The MCA-I Compact’s Green Prosperity project began on July 1, 2015. It strives to reduce poverty and bolster climate adaptation efforts amongst 8,000 cocoa smallholders in the North Kolaka and North Luwu districts in Southeast and Southern Sulawesi, respectively, through training and incentives that will apply on-farm techniques.
- Optimize sustainable cocoa yields.
- Improve cocoa quality.
- Provide access to national and global long-term marketing opportunities.
- Introduce state-of-the-art climate-smart agricultural practices that will contribute to climate change mitigation.
Indigenous farmers, local women, and wildlife.

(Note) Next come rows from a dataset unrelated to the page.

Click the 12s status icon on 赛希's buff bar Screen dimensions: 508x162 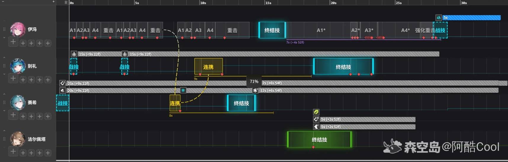[255, 90]
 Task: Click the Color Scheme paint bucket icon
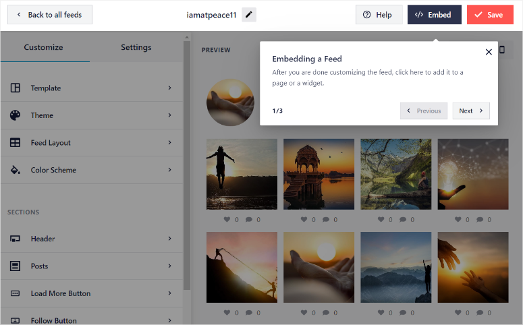tap(15, 170)
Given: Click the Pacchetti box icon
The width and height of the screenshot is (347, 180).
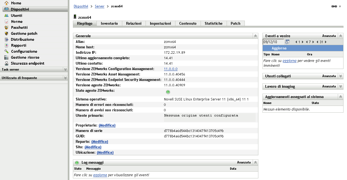Looking at the screenshot, I should point(7,27).
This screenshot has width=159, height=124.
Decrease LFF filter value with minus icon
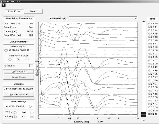click(x=32, y=117)
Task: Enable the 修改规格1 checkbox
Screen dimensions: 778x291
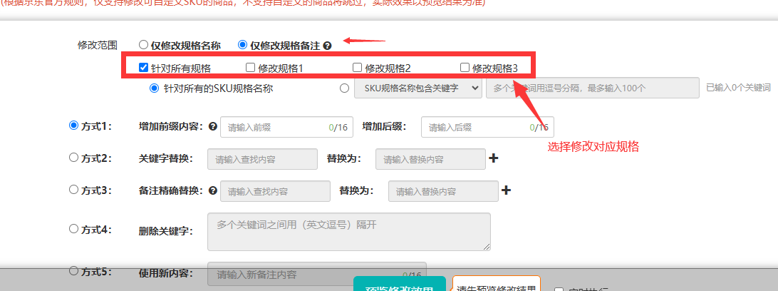Action: 250,68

As of October 2016, the project has enrolled 7,000 farmers (88% of the project’s total target), who are registered in the Olam Information System (OFIS); completed basic training in order to optimize sustainable yields and other income opportunities; introduced record keeping practices by distributing log books to 1,000 farmers; promoted farmer group development in a Training of Trainers (ToT) session; trained 10 new lead farmers on best agricultural practices that were then integrated with climate-smart agricultural Practices (CSA) and the Sustainable Agricultural Network (SAN) Standard; as well as conducted a baseline sampling monitoring survey that is currently being analyzed by the program team.
MCA-I partners have also implemented a social and gender integration plan that aims to increase women’s access to training programs. This effort has led to 1,510 women out of 6,055 farmers (approximately 25% in total) enrolling in the OFIS. In addition, 1,395 women out of 5,637 total farmers have actively participated in the training program.

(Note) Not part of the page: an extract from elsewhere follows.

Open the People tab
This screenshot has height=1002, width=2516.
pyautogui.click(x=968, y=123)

Olam is committed to buying and selling Rainforest Alliance Certified cocoa and has provided an incentive structure to farmers, which has greatly enhanced the number of farmers willing to attend training sessions that serve to improve their skills and cocoa quality. Although the international market does not currently differentiate climate-smart cocoa at a wide scale, the Rainforest Alliance will introduce a wider choice of traceability systems in 2017, which are expected to have a positive impact on demand. These positive changes may be enhanced by the publication of the new SAN Standard this September, which significantly strengthens climate-smart criteria. As of October 2016, 27.2% of farmers in North Luwu and 30.2% of farmers in North Kolaka have adopted CSA practices.

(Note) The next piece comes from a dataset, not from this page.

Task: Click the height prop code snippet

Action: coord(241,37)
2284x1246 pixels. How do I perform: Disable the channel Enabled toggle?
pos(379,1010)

To date, approximately 71% (3,493.5 hectares) of the total 4,911 farms participating in the project were involved in sustainable management practices. Furthermore, 96% of surrounding forests are also protected from environmental degradation. Additionally, the project team has estimated that the total avoided carbon emissions as a result of the project to date is 27,493 tCO2e, although these estimates will be verified in the coming months. The program team will also continue to study the social, economic, and environmental benefits of shade trees (including species such as durian, sesbania, and mahogany) by working with Olam to distribute these to farmers, and develop a monitoring plan that will track trees and cocoa seedlings that are distributed.